# Metal Guitar - how to step it up a gear?...



## canadiangeordie (Jan 10, 2009)

Hi guys

I played in England a on and off for around 9 years before putting the guitar down 3 years ago when my furst daughter was born. I started playing again in March of 2008 and am enjoying it immensely. The guitar is now, and will likely forever be, my number one pasttime.
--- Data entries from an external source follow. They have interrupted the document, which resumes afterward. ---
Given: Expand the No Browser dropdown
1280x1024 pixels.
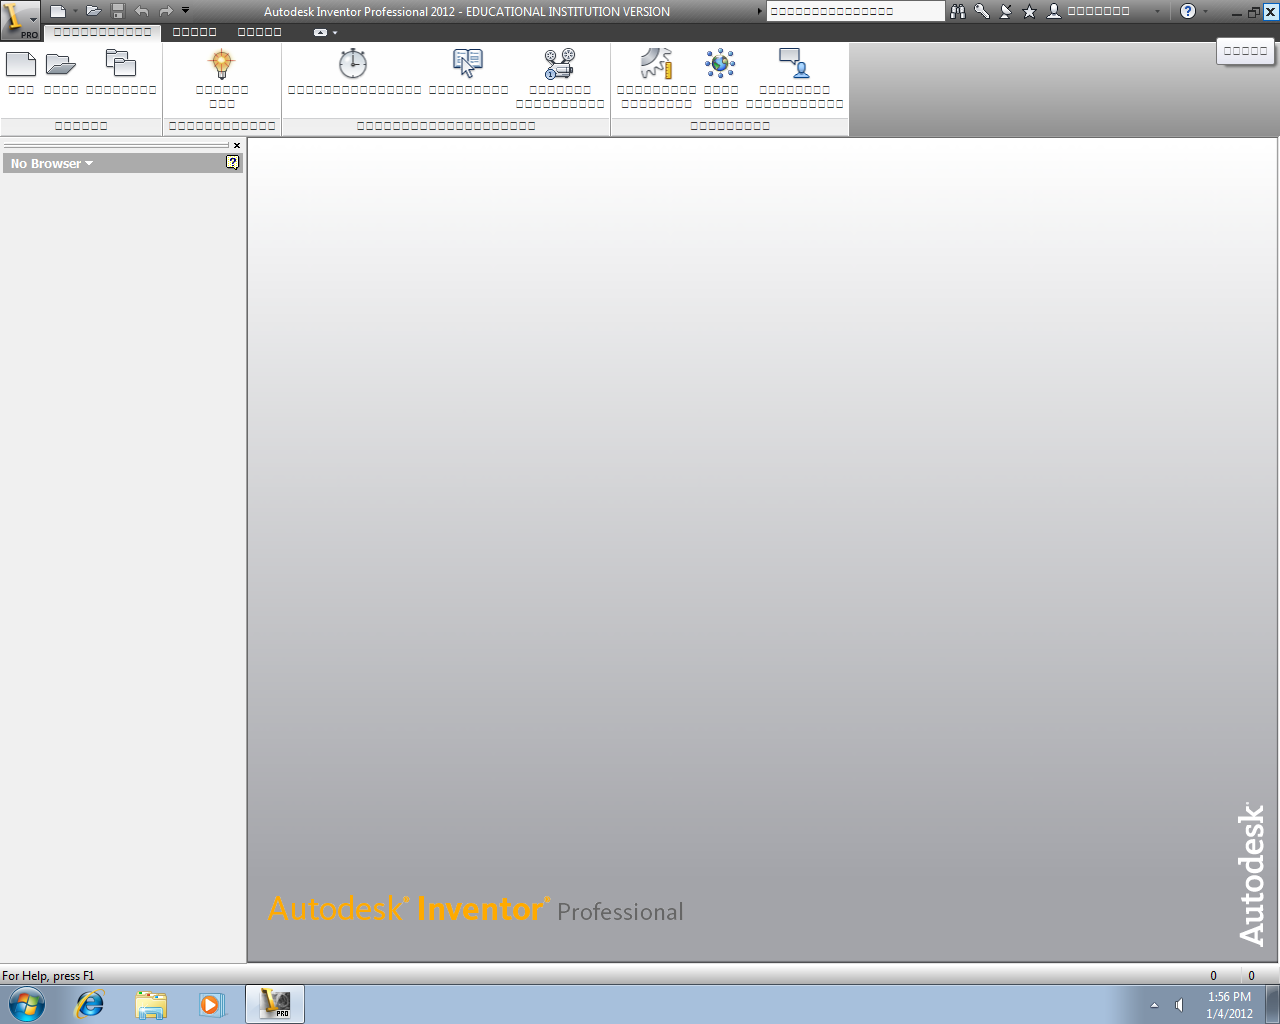Looking at the screenshot, I should 52,163.
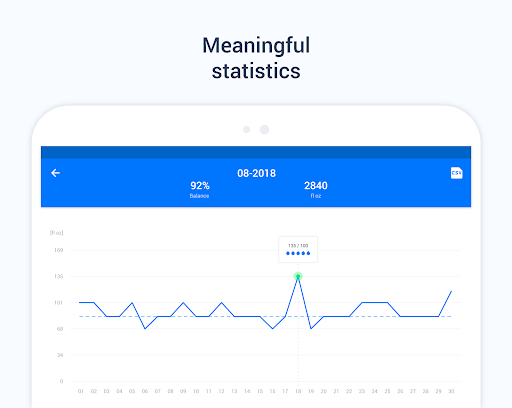
Task: Click the 101 y-axis label
Action: [x=58, y=303]
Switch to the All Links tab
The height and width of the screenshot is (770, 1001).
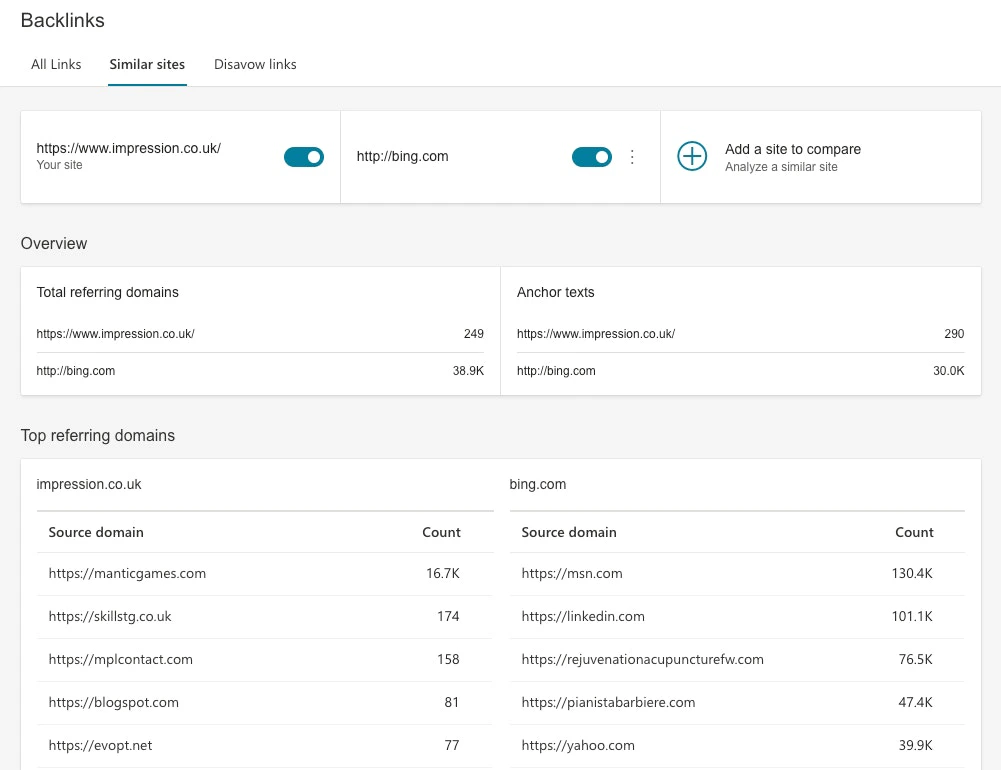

I now live in London, Ontario, and got a metal band together with a few friends last year. We have recently acquired a second lead-orientated guitar player, who is phenomenal, and it has really emphasised to me how much work i still have to do! We're trying to cover 'Hammer Smashed Face' by Cannibal Corpse and im struggling...also, Finger tapping, pinch harmonics, arpeggios, sweeping, i really want to learn all this stuff. I am a competent rhythm player and my speed and picking technique is pretty solid, i could hammer away on E5's all night, but where should i begin in order to advance the quickest? Im considering going back to lessons. I have issues with a very short pinky (only reaches middle knuckle of ring finger) which makes ultra technical fast stuff really difficult, but ive just bought an Agile with a nice fat neck which helps.

thanks in advance!
Ryan


----------



## geezer (Apr 30, 2008)

Maybe you could work out some harmonized leads with your other guitarist that are within your ability,and stretch out from there. On the other hand look at Hetfield from Metallica,he's a powerhouse without any lead at all.


----------



## violation (Aug 20, 2006)

canadiangeordie said:


> We're trying to cover 'Hammer Smashed Face' by Cannibal Corpse and im struggling...also, Finger tapping, pinch harmonics, arpeggios, sweeping, i really want to learn all this stuff.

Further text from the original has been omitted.